Heinz Stockinger, Mitglied des PLAGE-Fachbeirats und ehemaliger Obmann, wurde von Le Monde Diplomatique (FR) interviewt.

Der Original-Artikel in Le Monde Diplomatique vom 3.2.2022 findet sich HIER. Anmerkungen & Übersetzung aus dem Französischen: PLAGE / deepl.com. Wir empfehlen einen Artikel aus dem trend zur Sichtweise des offiziellen Österreichs im Hinblick auf die europäische Taxonomie-Verordnung.

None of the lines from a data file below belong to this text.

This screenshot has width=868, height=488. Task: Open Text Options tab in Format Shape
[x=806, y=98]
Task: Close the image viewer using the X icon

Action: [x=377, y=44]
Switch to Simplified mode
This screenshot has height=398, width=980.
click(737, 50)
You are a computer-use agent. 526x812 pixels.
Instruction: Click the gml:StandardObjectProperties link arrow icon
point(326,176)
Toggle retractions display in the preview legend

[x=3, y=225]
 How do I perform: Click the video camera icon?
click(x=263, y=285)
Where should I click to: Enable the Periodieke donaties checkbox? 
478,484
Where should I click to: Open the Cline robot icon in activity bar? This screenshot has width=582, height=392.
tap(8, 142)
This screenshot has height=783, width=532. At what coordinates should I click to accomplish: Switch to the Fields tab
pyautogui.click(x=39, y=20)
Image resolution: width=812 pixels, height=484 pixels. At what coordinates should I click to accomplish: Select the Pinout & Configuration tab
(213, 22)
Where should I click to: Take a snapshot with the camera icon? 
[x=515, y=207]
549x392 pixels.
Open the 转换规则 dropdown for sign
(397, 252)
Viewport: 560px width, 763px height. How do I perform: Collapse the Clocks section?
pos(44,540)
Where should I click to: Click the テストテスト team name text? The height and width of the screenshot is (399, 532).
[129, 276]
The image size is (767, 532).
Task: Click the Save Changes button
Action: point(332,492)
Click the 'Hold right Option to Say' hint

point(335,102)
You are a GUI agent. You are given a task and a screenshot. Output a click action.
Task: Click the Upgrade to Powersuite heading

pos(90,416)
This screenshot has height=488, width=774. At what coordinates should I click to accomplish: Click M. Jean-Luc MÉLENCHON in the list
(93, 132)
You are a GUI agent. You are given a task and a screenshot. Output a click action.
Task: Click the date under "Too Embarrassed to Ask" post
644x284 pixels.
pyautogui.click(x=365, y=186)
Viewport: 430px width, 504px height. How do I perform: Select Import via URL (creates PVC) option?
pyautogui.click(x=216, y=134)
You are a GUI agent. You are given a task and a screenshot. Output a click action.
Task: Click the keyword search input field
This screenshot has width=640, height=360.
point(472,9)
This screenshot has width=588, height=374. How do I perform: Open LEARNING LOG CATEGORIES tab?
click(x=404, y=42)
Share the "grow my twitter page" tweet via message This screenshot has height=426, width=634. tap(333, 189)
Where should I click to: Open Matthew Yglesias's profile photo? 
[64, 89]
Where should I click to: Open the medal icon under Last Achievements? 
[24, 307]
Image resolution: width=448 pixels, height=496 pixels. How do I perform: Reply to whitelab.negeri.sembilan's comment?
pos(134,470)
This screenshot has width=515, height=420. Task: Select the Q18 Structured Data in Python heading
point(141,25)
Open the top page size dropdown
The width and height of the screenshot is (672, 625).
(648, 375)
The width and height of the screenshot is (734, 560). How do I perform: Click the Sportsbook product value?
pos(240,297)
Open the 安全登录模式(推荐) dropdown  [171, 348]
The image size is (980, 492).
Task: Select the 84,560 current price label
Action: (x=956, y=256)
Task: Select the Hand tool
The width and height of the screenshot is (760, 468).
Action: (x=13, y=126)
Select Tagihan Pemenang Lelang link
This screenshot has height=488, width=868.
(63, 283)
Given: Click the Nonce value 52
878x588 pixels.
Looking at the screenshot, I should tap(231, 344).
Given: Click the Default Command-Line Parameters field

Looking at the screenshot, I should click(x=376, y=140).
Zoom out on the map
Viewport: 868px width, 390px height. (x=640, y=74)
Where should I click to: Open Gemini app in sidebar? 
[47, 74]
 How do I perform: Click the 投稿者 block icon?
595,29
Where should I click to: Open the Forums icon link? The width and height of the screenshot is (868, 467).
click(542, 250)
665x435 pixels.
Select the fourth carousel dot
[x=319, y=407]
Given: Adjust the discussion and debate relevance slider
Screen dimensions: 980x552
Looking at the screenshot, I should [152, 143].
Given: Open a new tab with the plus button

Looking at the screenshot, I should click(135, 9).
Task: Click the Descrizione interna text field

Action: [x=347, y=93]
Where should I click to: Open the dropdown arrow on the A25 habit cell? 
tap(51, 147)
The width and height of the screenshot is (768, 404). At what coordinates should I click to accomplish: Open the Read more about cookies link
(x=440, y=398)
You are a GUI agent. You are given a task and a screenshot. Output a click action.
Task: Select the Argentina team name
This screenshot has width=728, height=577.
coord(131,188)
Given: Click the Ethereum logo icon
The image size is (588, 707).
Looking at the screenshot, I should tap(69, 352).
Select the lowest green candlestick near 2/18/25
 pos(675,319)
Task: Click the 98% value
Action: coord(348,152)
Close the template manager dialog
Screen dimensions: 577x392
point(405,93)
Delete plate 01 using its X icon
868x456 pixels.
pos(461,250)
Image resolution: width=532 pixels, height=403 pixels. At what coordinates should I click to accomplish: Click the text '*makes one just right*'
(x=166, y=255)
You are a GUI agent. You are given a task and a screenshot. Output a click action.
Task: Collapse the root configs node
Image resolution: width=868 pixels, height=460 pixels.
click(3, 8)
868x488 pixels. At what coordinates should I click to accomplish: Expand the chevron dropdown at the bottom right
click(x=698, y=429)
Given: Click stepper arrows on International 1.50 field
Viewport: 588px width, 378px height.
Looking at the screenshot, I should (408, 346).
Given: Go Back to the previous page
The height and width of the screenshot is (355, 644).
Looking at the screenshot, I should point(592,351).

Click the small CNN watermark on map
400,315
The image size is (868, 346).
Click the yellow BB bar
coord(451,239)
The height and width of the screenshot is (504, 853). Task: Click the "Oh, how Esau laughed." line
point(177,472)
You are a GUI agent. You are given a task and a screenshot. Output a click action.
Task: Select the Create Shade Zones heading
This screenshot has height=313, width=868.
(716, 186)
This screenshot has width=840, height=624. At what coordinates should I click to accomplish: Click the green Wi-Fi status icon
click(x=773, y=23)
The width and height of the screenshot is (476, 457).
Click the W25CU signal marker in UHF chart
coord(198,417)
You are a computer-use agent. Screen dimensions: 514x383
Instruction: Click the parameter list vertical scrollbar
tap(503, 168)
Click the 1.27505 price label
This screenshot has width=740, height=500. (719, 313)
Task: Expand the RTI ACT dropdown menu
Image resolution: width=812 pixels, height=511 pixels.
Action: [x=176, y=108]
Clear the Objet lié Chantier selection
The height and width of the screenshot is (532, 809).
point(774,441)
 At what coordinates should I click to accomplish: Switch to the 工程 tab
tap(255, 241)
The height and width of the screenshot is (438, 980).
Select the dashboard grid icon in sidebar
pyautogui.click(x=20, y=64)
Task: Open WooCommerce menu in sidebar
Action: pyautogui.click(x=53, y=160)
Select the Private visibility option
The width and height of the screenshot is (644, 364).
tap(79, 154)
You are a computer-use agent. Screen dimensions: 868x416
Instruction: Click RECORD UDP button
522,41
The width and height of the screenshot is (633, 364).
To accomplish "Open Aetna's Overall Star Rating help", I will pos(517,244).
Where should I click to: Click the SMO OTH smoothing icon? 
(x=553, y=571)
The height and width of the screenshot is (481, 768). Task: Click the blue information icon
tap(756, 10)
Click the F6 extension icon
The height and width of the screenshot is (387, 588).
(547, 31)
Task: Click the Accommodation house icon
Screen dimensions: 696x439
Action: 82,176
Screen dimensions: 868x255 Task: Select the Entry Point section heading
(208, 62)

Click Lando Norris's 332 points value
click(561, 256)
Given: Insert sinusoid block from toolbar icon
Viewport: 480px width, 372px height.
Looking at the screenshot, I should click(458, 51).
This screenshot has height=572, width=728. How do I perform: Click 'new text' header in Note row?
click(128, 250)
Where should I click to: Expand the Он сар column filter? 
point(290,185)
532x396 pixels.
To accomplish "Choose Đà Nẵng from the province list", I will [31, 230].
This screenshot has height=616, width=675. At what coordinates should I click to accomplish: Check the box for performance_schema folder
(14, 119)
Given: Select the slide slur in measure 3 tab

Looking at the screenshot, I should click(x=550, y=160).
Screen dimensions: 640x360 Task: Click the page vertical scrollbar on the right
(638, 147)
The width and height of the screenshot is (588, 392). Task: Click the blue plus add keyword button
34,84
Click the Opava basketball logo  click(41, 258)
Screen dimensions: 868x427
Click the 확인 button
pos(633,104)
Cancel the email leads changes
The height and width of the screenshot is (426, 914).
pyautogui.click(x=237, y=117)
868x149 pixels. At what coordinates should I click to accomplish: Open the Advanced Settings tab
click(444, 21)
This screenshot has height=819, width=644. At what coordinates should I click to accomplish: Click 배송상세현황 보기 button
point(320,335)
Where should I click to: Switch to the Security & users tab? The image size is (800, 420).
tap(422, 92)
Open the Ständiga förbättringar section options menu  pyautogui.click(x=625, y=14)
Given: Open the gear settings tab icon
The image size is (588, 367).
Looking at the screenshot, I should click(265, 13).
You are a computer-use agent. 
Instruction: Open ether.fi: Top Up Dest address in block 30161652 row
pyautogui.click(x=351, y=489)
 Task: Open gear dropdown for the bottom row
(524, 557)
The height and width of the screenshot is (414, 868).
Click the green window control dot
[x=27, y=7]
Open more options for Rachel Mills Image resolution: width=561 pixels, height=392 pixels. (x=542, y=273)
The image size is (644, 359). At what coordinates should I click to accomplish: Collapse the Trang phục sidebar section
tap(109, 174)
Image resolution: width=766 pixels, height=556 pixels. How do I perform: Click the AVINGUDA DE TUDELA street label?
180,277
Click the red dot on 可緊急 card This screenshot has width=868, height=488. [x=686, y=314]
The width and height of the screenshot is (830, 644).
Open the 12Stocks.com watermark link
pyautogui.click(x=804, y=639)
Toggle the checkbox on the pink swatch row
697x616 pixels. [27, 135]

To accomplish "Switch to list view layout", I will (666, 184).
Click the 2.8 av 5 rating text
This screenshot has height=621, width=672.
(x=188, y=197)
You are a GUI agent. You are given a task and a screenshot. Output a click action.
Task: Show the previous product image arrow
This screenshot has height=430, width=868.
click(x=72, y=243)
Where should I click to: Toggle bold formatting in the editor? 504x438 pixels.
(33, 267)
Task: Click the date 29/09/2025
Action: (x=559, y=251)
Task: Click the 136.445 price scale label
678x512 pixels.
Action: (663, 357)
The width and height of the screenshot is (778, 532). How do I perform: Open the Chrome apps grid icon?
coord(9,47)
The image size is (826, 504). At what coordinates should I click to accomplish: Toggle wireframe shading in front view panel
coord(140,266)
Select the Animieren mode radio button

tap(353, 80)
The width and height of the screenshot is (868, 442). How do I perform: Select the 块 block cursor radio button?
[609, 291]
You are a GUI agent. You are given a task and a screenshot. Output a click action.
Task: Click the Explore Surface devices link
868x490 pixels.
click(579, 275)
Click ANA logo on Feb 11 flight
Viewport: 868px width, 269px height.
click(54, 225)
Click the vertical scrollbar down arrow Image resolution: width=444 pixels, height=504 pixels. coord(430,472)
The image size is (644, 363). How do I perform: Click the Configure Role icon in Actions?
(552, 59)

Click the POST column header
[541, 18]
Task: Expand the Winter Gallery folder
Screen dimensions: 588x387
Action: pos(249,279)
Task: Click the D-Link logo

Österreichs Kreuzzug gegen die Atomenergie führt zu einem Alleingang in der EU (Anmerk. PLAGE: Österreich ist mit dieser Position nicht alleine). Das Land, in dem die Ablehnung der Kernenergie von der Linken bis zur extremen Rechten Konsens ist, wird ein Verfahren gegen das europäische "grüne Gütesiegel" einleiten.

Ein Artikel von Jean-Baptiste Chastand (Wien, Regionalkorrespondent)

"Österreich hat sich seit vierzig Jahren sehr klar für einen Weg ohne Kernenergie entschieden. Und wir verfolgen diesen Weg sehr konsequent". Die Botschaft mag aus ihrem Büro mit Blick auf die Wiener Innenstadt sehr höflich formuliert sein, aber sie klingt entschlossen. Die grüne Klimaministerin Leonore Gewessler will alles daran setzen, sich den Atomkraftbefürwortern in der Debatte entgegenzustellen, die derzeit in der Europäischen Union (EU) um die Taxonomie, die Klassifizierung der Energiequellen, die den Klimawandel bekämpfen sollen, geführt wird.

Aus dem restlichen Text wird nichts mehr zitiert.